29 de septiembre de 2012

EL HOMBRE PATAS


Antes de entrar directamente en este bello texto, me gustaría decirles algo. Esta columna es una continuación de la anterior, Mentes Particulares. ¿Por qué? En primera, porque me han preguntado si lo que escribo es real o no. La respuesta es sí, todo lo que he subido aquí es verdad (una vez subí un cuento de un actor que ya no cotizaba en la ANDA; el narrador es inventado, pero el hecho, por desgracia, fue real). En segunda, me dio pena haberles mandado una columna con tantos errores. Y en tercera, lo que sigue es el rasgo principal del protagonista de esta historia; no lo escribí la semana anterior porque sentí que ya había escrito mucho y podría aburrir. Ahora, continuemos con esta columna.

Así es, de nuevo hablaré de aquel eximio actor-productor. Un hecho que jamás olvidaré fue algo que pasó el único día que asistí al “ensayo” de su prometedora obra. Cuando aquel forito se llenó de aspirantes a actores, el actor-director nos invitó a sentarnos alrededor de él. (Nos sentamos en el suelo. El foro tenía asientos elevados, parecido a un teatrito griego, dejando un círculo plano en el centro. El piso del foro estaba alfombrado, así que estábamos cómodos.) El actor-productor permaneció de pie. Nos dijo que la obra se llamaría Mezcal (creo que sí puedo decirlo ya que nunca se presentó en la realidad; parece que ahora hay una película rara con ese nombre, pero estoy hablando de los años noventa). Como dije en la columna pasada, nadie sabía, ni supimos, de qué diablos se trataría la obra. Pero eso no fue lo peor. Mientras permanecíamos tranquila y cómodamente sentados en el piso alfombrado, el actor-director hizo algo. Se quitó los zapatos en medio de todos, y no traía calcetines.

Bueno, pensé, aquel señor, extravagante como todos los actores, se le antojó ventilarse los pies y caminar descalzo, al fin que todo el foro estaba alfombrado. Qué cómodo. A lo mejor le gustaba la onda zen o algo así. A nadie nos habría importado pero hubo algo muy importante. Le apestaban los pies. Le hedían. El muy ingrato no sólo se empezó a pasear de un lado a otro, en medio de los pobres aspirantes a actores sentados a ras del suelo, sino que también elevaba los pies moviéndolos de manera circular, con los dedos bien abiertos, para refrescarse mejor. Los pobres actorcitos, quienes tratando de no quedar mal con esa oportunidad, se tenían que fumar el olor rancio de aquellos pies. Al menos yo me pude levantar discretamente.

* [Lista de tareas]
[1] Transcribe de la columna «El hombre patas» el fragmento que empieza con las palabras que contienen "Antes de entrar" y termina con "con esta columna.".
[2] Responde según la columna «El hombre patas»:
(a) ¿Cómo se llamaría la obra del actor-productor?
(b) ¿Qué cubría el piso del foro?
(c) ¿De qué columna anterior es continuación esta?
[3] Sigue escribiendo la columna «El hombre patas» a partir de donde se detiene.
Los registros no tienen nada que ver con esto.

* [Registros para localizar palabras y elementos]
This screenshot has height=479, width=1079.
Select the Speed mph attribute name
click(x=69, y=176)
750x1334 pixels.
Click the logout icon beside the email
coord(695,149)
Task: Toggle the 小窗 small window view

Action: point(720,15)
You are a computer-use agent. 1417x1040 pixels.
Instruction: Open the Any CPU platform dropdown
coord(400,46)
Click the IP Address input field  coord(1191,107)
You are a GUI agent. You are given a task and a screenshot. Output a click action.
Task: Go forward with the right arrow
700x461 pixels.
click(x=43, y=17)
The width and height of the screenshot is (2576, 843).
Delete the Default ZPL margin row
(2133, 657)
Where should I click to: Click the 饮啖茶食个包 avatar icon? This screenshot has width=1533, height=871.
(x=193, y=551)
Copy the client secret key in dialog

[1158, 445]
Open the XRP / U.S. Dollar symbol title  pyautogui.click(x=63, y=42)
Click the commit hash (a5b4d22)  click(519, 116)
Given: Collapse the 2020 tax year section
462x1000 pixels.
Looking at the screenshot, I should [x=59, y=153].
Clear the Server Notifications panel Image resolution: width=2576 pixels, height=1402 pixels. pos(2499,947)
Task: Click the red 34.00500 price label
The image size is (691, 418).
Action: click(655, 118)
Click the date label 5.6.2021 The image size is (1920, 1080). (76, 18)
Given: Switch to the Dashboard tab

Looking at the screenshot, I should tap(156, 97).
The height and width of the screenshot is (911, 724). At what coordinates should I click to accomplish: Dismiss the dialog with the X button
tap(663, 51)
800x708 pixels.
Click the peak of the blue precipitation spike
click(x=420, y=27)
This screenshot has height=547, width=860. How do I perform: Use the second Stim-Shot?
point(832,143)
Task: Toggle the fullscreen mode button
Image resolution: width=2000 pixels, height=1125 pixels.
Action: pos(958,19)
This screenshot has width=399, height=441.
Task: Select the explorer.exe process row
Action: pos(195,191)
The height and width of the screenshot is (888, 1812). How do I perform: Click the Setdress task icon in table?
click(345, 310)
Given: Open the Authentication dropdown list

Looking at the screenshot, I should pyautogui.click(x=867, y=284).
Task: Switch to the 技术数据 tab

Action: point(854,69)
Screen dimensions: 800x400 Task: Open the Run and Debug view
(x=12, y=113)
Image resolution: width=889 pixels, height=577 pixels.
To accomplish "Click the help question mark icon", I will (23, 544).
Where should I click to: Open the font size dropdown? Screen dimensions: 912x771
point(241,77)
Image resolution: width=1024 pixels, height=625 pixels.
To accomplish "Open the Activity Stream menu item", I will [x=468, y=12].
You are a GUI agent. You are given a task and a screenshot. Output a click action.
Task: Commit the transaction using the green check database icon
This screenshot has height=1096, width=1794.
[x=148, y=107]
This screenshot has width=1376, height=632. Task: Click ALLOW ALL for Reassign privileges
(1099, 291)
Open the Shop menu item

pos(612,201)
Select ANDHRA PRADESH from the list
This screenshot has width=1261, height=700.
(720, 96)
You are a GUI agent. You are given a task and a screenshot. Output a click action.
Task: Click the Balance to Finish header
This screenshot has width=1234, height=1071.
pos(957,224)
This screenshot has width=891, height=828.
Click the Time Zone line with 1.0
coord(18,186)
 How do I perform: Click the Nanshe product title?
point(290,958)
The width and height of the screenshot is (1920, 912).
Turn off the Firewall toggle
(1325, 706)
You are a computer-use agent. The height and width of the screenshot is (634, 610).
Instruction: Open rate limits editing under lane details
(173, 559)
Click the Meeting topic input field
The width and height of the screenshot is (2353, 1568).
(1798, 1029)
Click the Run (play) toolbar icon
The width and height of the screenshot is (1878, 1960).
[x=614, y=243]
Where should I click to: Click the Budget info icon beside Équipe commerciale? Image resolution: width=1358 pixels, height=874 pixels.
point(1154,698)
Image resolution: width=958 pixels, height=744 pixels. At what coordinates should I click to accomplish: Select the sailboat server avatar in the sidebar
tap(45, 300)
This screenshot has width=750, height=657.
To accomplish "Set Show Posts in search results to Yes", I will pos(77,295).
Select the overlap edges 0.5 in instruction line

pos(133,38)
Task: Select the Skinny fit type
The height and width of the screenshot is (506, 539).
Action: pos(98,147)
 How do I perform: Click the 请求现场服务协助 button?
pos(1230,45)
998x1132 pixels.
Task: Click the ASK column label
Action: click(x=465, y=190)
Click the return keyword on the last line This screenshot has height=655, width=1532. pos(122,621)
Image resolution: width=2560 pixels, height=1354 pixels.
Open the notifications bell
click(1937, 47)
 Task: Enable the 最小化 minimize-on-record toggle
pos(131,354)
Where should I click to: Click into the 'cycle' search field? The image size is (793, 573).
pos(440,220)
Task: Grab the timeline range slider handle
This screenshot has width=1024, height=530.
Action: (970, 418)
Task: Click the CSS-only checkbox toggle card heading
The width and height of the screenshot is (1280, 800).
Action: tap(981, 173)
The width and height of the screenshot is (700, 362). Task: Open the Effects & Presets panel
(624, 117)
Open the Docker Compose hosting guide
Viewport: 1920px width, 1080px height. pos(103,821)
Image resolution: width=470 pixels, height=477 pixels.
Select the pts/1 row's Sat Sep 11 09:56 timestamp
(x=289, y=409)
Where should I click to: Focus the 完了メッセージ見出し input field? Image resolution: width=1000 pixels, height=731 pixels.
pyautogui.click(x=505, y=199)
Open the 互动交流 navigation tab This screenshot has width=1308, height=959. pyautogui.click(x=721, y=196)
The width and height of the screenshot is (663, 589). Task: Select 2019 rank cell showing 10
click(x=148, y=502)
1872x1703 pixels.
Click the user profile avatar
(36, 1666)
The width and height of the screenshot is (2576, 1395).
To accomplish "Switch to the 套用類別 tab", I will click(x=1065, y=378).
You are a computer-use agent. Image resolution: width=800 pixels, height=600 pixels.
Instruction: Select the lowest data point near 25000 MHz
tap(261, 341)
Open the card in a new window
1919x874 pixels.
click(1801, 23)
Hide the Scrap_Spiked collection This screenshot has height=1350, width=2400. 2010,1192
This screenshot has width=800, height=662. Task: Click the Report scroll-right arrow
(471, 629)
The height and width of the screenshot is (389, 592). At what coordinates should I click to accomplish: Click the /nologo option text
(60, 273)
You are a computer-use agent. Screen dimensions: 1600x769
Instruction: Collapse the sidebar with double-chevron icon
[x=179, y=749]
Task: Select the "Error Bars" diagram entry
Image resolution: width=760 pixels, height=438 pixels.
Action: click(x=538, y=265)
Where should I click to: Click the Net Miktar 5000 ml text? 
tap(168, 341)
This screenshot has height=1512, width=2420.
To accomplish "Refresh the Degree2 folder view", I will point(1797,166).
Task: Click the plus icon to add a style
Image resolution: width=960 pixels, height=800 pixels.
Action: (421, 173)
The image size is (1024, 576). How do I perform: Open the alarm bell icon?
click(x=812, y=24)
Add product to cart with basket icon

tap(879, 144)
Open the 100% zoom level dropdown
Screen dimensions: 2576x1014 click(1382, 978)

* [Las respuestas]
[1]
Antes de entrar directamente en este bello texto, me gustaría decirles algo. Esta columna es una continuación de la anterior, Mentes Particulares. ¿Por qué? En primera, porque me han preguntado si lo que escribo es real o no. La respuesta es sí, todo lo que he subido aquí es verdad (una vez subí un cuento de un actor que ya no cotizaba en la ANDA; el narrador es inventado, pero el hecho, por desgracia, fue real). En segunda, me dio pena haberles mandado una columna con tantos errores. Y en tercera, lo que sigue es el rasgo principal del protagonista de esta historia; no lo escribí la semana anterior porque sentí que ya había escrito mucho y podría aburrir. Ahora, continuemos con esta columna.

[2]
(a) Mezcal.
(b) Una alfombra; el piso estaba alfombrado.
(c) De Mentes Particulares.

[3]
Y así continuó el martirio mientras duraba aquel bizarro ensayo. Aquellos pies se balanceaban de un lado a otro, caminando como péndulos criminales, como asesinos quesos rancios columpiándose en medio de las tiernas narices de aquellos pobres muchachos, quienes sólo querían conseguir una oportunidad de participar en una mísera obra mal hecha, para escribir una línea más en su currículum.
Luego, el Hombre-Patas (llamémosle así a partir de ahora) subió a la plataforma donde estaba el grupo de rock (recuerden que también habría música en vivo). Al menos los músicos tenían la ventaja de estar de pie. Pero entonces -no sé si fue sin intención, o aquel tipo era un demente-, el Hombre-Patas le pidió al grupo que improvisaran algo, para así darles una idea de cómo podría ser el tema de la obra. El grupo empezó a tocar una vuelta de blues y el Hombre-Patas comenzó a cantar algo ininteligible, donde lo único que se le entendía era: “¡Mezcal! ¡Mezcal! ¡Mezcal!” Además, el muy ingrato se puso a bailar brincando de un lado a otro al ritmo de la música, pasando sus asquerosos pies por encima de los cables de los instrumentos, y de paso esparciendo aun más su aroma. Aquella vez sí creí en Dios, porque ninguno de los que estábamos ahí vomitó.

Como ya dije en la columna anterior, y para terminar de una vez con este desagradable capítulo, después de aquella discusión que tuvimos por teléfono, no volví a ver a aquel personaje, hasta después de algunos meses. A mí me habían corrido de un grupo donde tocaba; al día siguiente, fui al lugar donde ensayábamos para recoger mi guitarra. Entonces, cuando regresaba al Metro, a la altura de Insurgentes y el Eje 2 Norte, escuché que alguien tocaba su claxon con insistencia. Volví la mirada y, aunque no lo crean –aunque piensen que lo estoy inventando-, ahí estaba el Patas, detrás del volante de su destartalado coche, detenido por el semáforo en rojo. Él me sonrió, yo le mandé un saludo con la mano. Antes de que el semáforo cambiara a verde, me hizo la seña de que le hablara por teléfono. Yo le dije que sí y siguió su camino. Por supuesto, jamás volví a llamarlo.